-- EXCERPT TO READ follows --

States have invested themselves with the right to legitimise violence - so who gets criminalised and delegitimised? Only - or well that's excessive - usually, the resistance.
Arundhati Roy

37.
Making bombs will only destroy us. It doesn't matter whether we use them or not. They will destroy us either way.
Arundhati Roy

38.
The trouble is that once you see it, you can't unsee it. And once you've seen it, keeping quiet, saying nothing, becomes as political an act as speaking out. There's no innocence. Either way, you're accountable.
Arundhati Roy

39.
Each of the Iraqi children killed by the United States was our child. Each of the prisoners tortured in Abu Ghraib was our comrade. Each of their screams was ours. When they were humiliated, we were humiliated. The U.S. soldiers fighting in Iraq - mostly volunteers in a poverty draft from small towns and poor urban neighborhoods - are victims just as much as the Iraqis of the same horrendous process, which asks them to die for a victory that will never be theirs.
Arundhati Roy

40.
In India, we have a right wing that is so vicious and so openly wicked, which is the Baratiya Janata party (BJP), and then we have the Congress party, which does almost worse things, but does it by night. And people feel that the only choices they have are to vote for this or for that. And my point is that, whoever you vote for, it doesn't have to consume all the oxygen in the political debate.
Arundhati Roy

41.

-- EXCERPT TO READ concluded --
-- INFORMATION GIVEN follows --

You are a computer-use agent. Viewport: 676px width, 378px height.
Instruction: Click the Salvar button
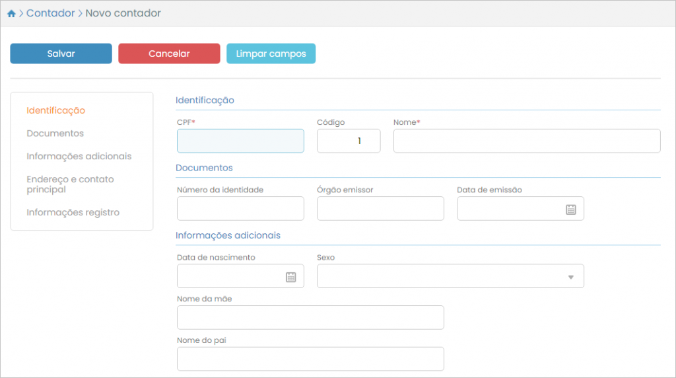click(61, 54)
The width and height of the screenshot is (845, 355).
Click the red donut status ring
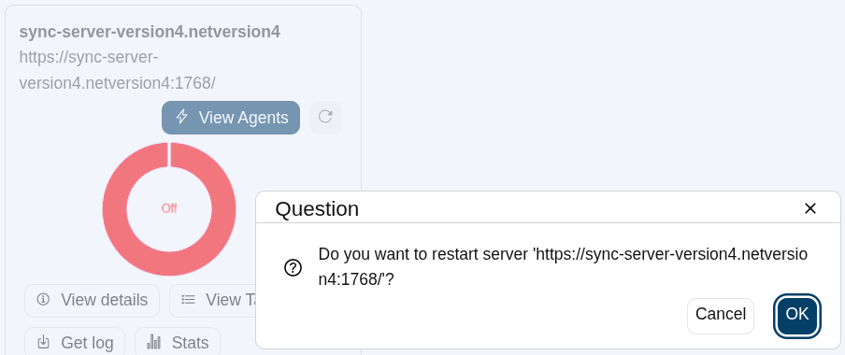click(114, 208)
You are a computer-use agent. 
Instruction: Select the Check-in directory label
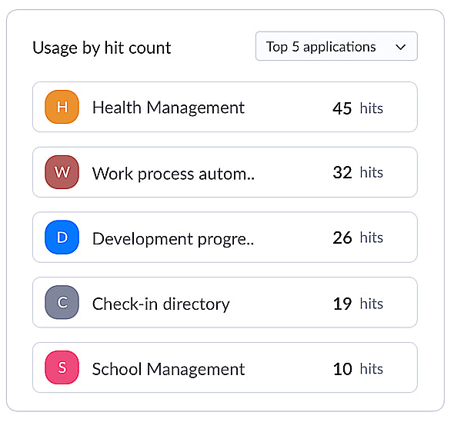pyautogui.click(x=161, y=304)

-- INFORMATION GIVEN concluded --

BRIEF A:
From the Arundhati Roy quotations, copy the passage from "The trouble is" up to and including "never be theirs.".
BRIEF B:
Write what follows the last line of the numbered list of Arundhati Roy quotations.

RESPONSE A:
The trouble is that once you see it, you can't unsee it. And once you've seen it, keeping quiet, saying nothing, becomes as political an act as speaking out. There's no innocence. Either way, you're accountable.
Arundhati Roy

39.
Each of the Iraqi children killed by the United States was our child. Each of the prisoners tortured in Abu Ghraib was our comrade. Each of their screams was ours. When they were humiliated, we were humiliated. The U.S. soldiers fighting in Iraq - mostly volunteers in a poverty draft from small towns and poor urban neighborhoods - are victims just as much as the Iraqis of the same horrendous process, which asks them to die for a victory that will never be theirs.

RESPONSE B:
Writers imagine that they cull stories from the world. I'm beginning to believe that vanity makes them think so. That it's actually the other way around. Stories cull writers from the world. Stories reveal themselves to us. The public narrative, the private narrative - they colonize us. They commission us. They insist on being told. Fiction and nonfiction are only different techniques of story telling. For reasons that I don't fully understand, fiction dances out of me, and nonfiction is wrenched out by the aching, broken world I wake up to every morning.
Arundhati Roy

42.
Capitalism’s real “grave-diggers” may end up being its own delusional Cardinals, who have turned ideology into faith. Despite their strategic brilliance, they seem to have trouble grasping a simple fact: Capitalism is destroying the planet. The two old tricks that dug it out of past crises-War and Shopping-simply will not work.
Arundhati Roy

43.
Nationalism of one kind or another was the cause of most of the genocide of the twentieth century.
Arundhati Roy

44.
If protesting against having a nuclear bomb implanted in my brain is anti-Hindu and anti-national, then I secede. I hereby declare myself an independent, mobile republic. I am a citizen of the earth. I own no territory. I have no flag. My policies are simple. I'm willing to sign any nuclear non-proliferation treaty or nuclear test ban treaty that's going. Immigrants are welcome. You can help me design our flag.
Arundhati Roy

45.
Violating human rights is integral to the project of neoliberalism and global hegemony.
Arundhati Roy

46.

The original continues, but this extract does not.